Folding Right — a path towards functional origami

Published in

Prima Engineering

11 min readJan 11, 2018

11 Jan 2018

In this small article we explore what a fold is, what its properties are, and how it is the basis for all other higher order functions (HOF). At the end we’ll have a better appreciation for functions that fold as much as for those that unfold.

What’s in a fold? Patterns of recursion

Higher order functions abstract a common pattern of recursion. Map and filter are usually easy to understand, fold can be trickier.

def sum([]), do: 0 
def sum([head|tail]), do: head + sum(tail)

In this sum function, we’re going over a list, accumulating partial results in the stack until there’s only one element left.

public int Length<T>(List<T> myList) {
	if(myList.Empty){
		return 0;
	}
	return 1 + Length(myList.Skip(1));
}

This C# is a bit more clunky than the previous Elixir, but it shouldn’t be too hard to read. We have a base case (the list is empty) where we return 0, otherwise we sum 1 to the rest of the computation, calling Length on a shortened list (.Skip(1) is a little LINQ trick doing exactly what it says).
* * * *
**Set of tasks**
[a] Say whether each statement agrees with the article on folds, answering yes or no and quoting the deciding words: (i) the sum function is written in Elixir; (ii) the Length function returns 1 for an empty list; (iii) map and filter are described as harder to understand than fold.
[b] Copy out the stretch of the article on folds from "11 Jan 2018" through "those that unfold.".
[c] Write the next part of the article on folds, starting after its last sentence.
* * * *
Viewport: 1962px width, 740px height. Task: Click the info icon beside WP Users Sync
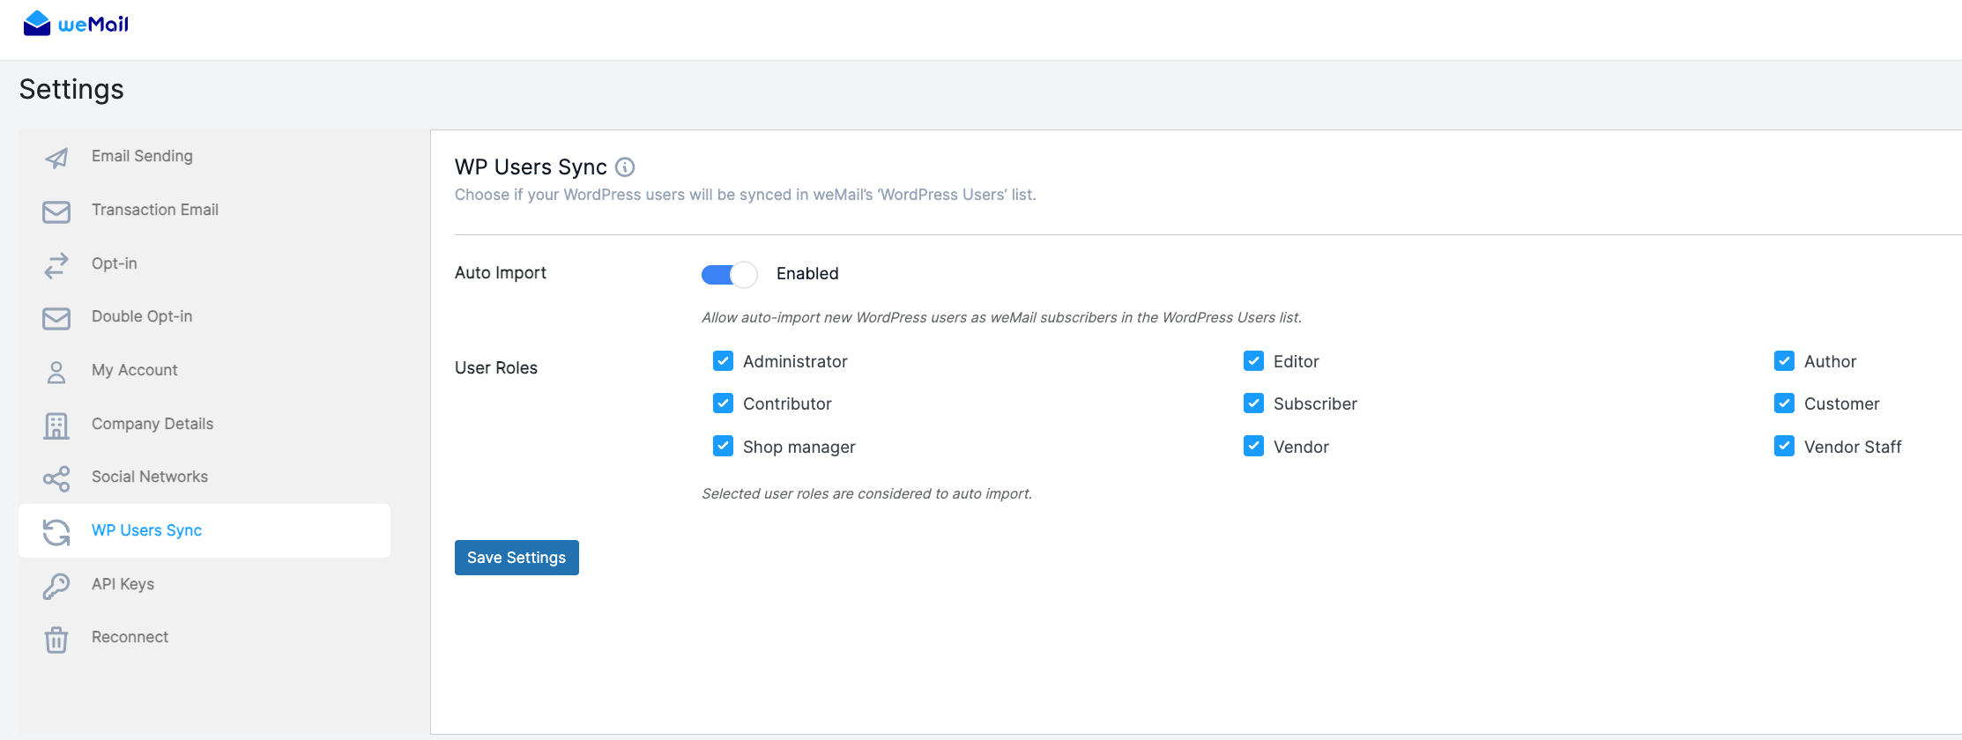point(625,167)
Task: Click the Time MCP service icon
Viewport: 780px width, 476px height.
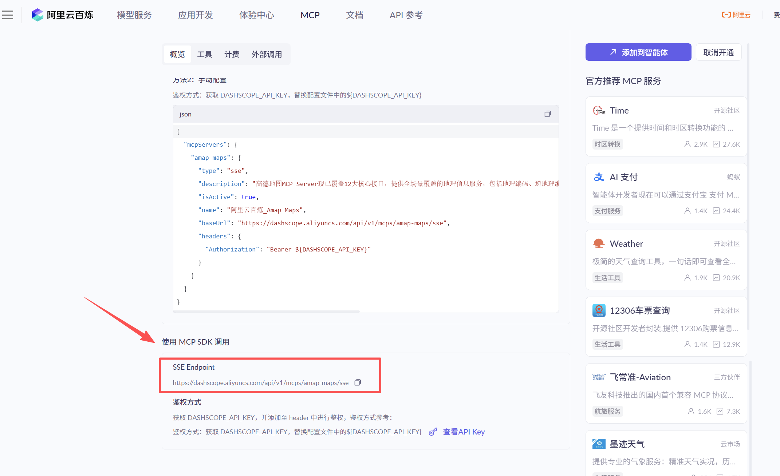Action: pos(599,111)
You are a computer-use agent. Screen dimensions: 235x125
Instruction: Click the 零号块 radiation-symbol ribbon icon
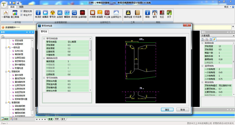click(x=53, y=13)
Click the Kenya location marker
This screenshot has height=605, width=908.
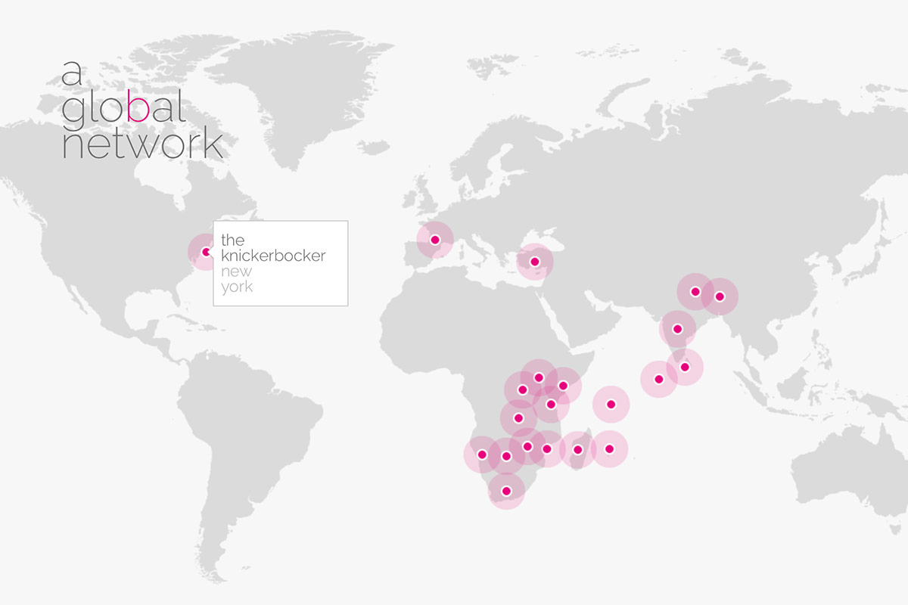pos(563,386)
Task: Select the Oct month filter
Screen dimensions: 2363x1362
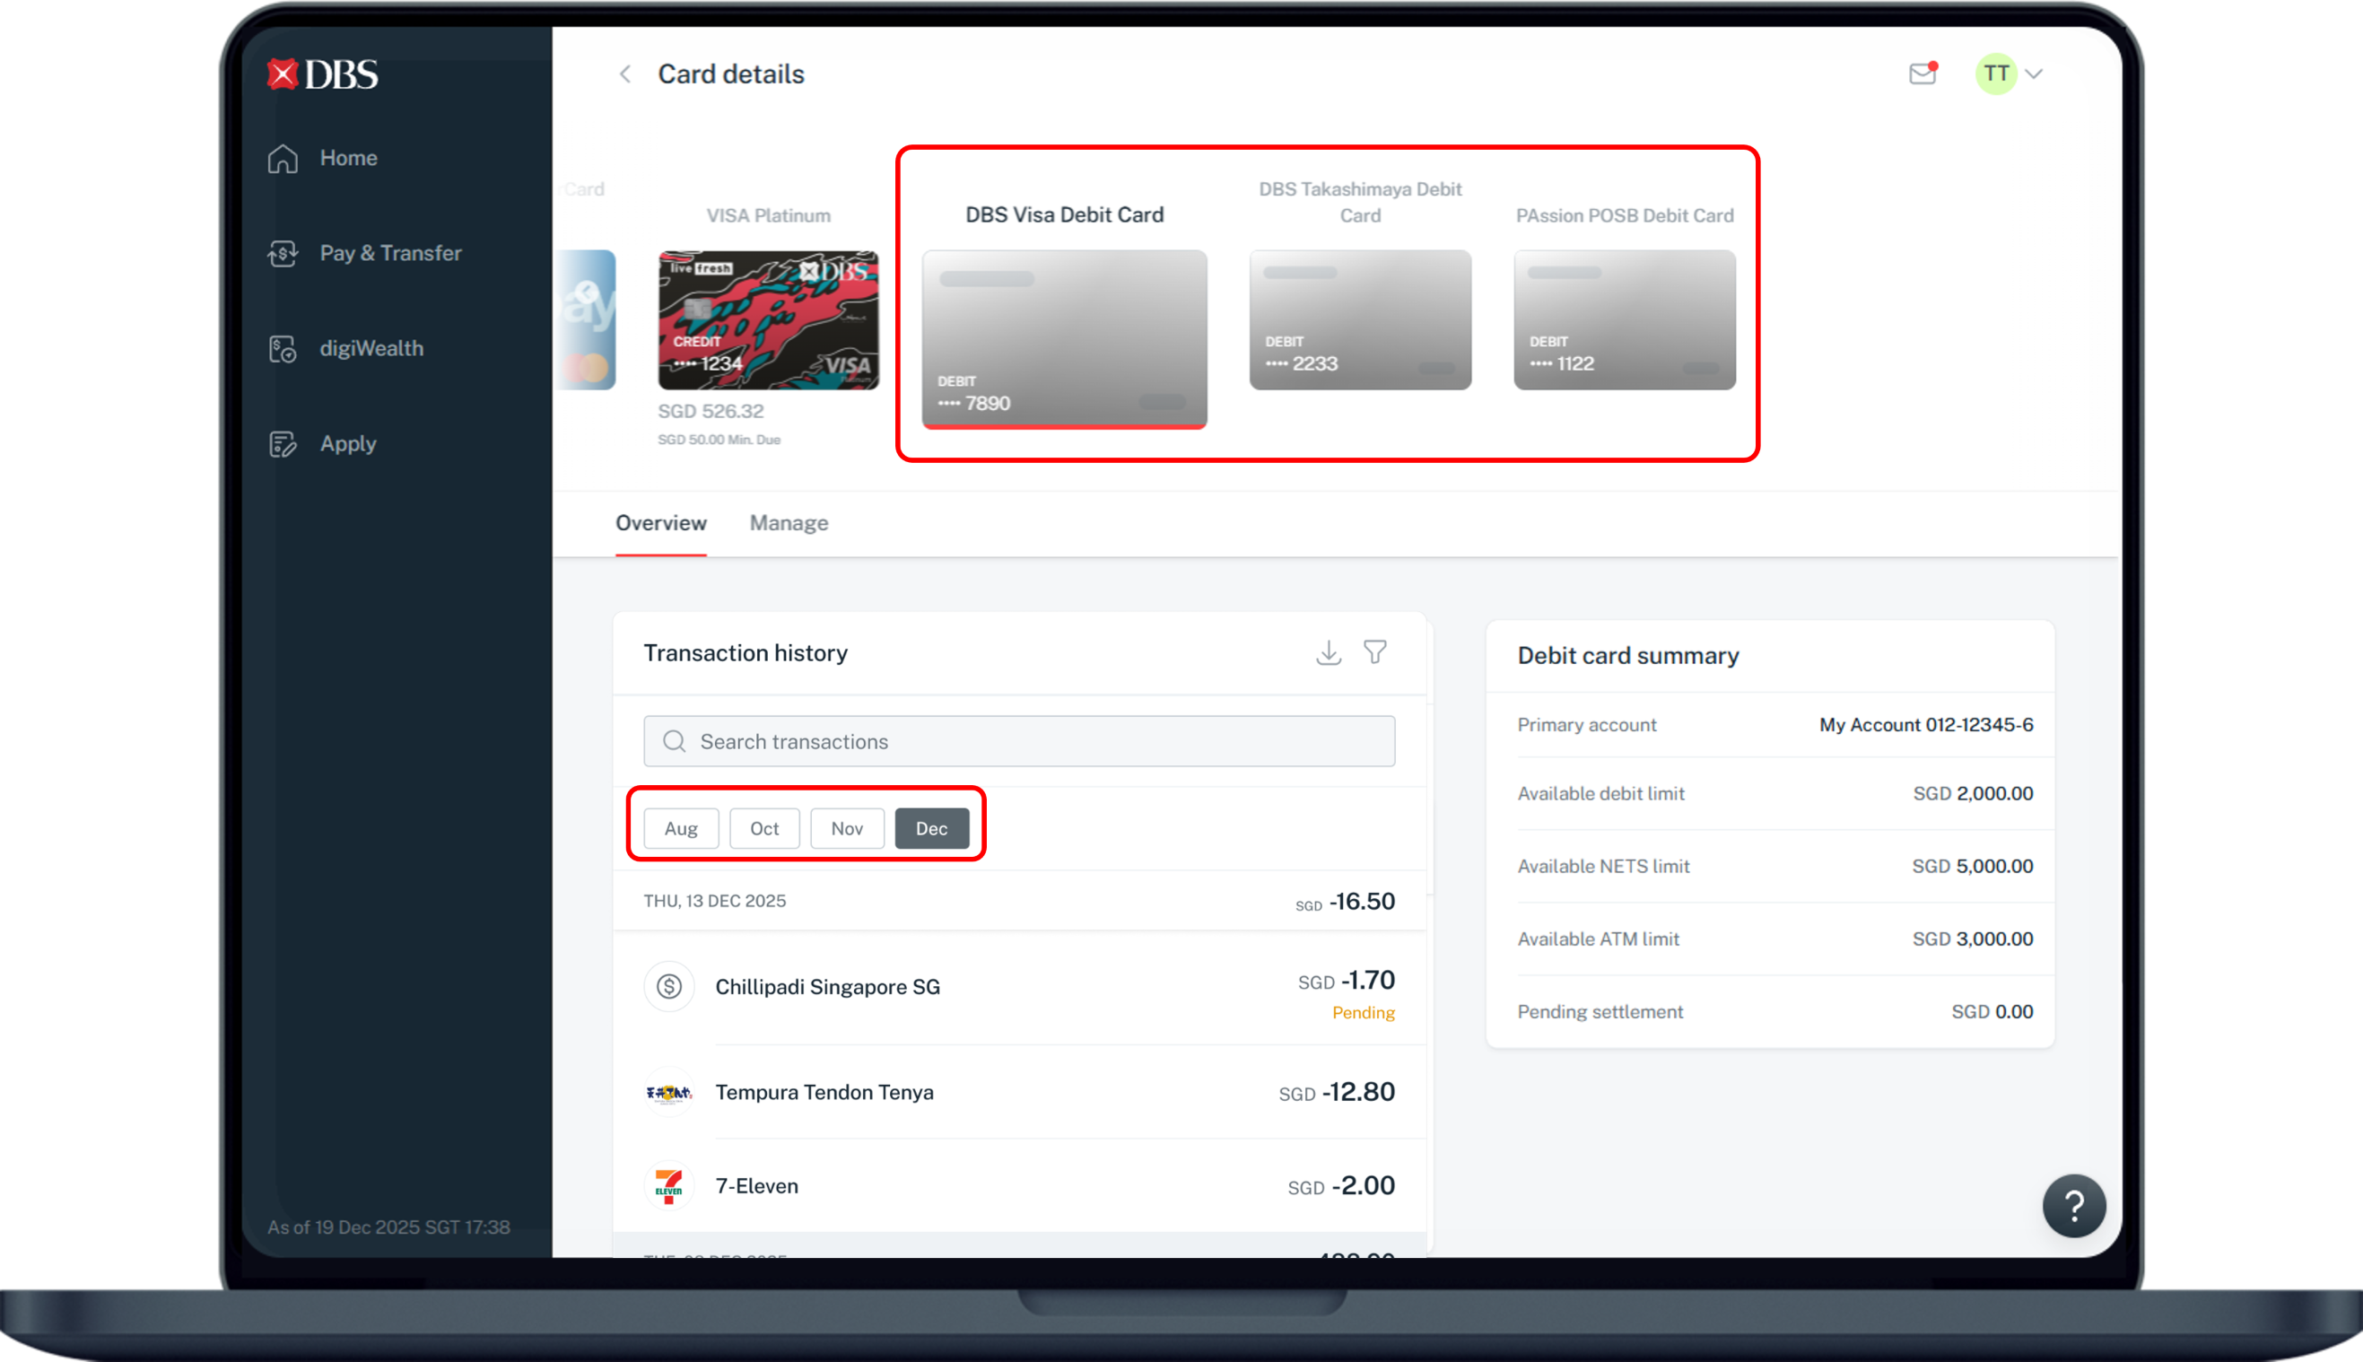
* * * *
**Exercise answers**
[a]
(i) Yes: "This C# is a bit more clunky than the previous Elixir"
(ii) No: "We have a base case (the list is empty) where we return 0"
(iii) No: "Map and filter are usually easy to understand, fold can be trickier."

[b]
11 Jan 2018

In this small article we explore what a fold is, what its properties are, and how it is the basis for all other higher order functions (HOF). At the end we’ll have a better appreciation for functions that fold as much as for those that unfold.

[c]
Both these functions evaluate according to this pattern, given a list of three elements and an infix operator “op”:

1 `op` fun([2,3])
1 `op` (2 `op` fun([3]))
1 `op` (2 `op` (3 `op` fun([])))
1 `op` (2 `op` (3 `op` 0))

Now, if we suppose that op is actually the sum operator, we can reduce the equation to:

1 + (2 + (3 + 0))
1 + (2 + 3)
1 + (5)
6

What about our length function? It looks like the operator is not binary anymore, as the second addendum is 1, but look closer!

1 + (fun[2, 3])
1 + (1 + fun[3])
1 + (1 + (1 + fun([])))
1 + (1 + (1 + 0))
1 + (1 + 1)
1 + (2)
3

If you consider the actual implementation, the operator must be binary, in fact, it’s equivalent to the following function:

(fn _el acc -> 1 + acc end)

One of the arguments is simply ignored.

The distinguishing elements of fold that we’ve seen so far are:

the inner function is binary
one argument of the inner function is an element of a data structure (for simplicity, the article will only feature recursion on lists)
the other argument of the inner function is the result of the computation so far
there is a “seed” element representing the value at the base case

If we consider map or filter in their most common API, we can see that their inner function is unary, i.e., it simply accepts the current element. Does that make you think of something tricky we can do with fold?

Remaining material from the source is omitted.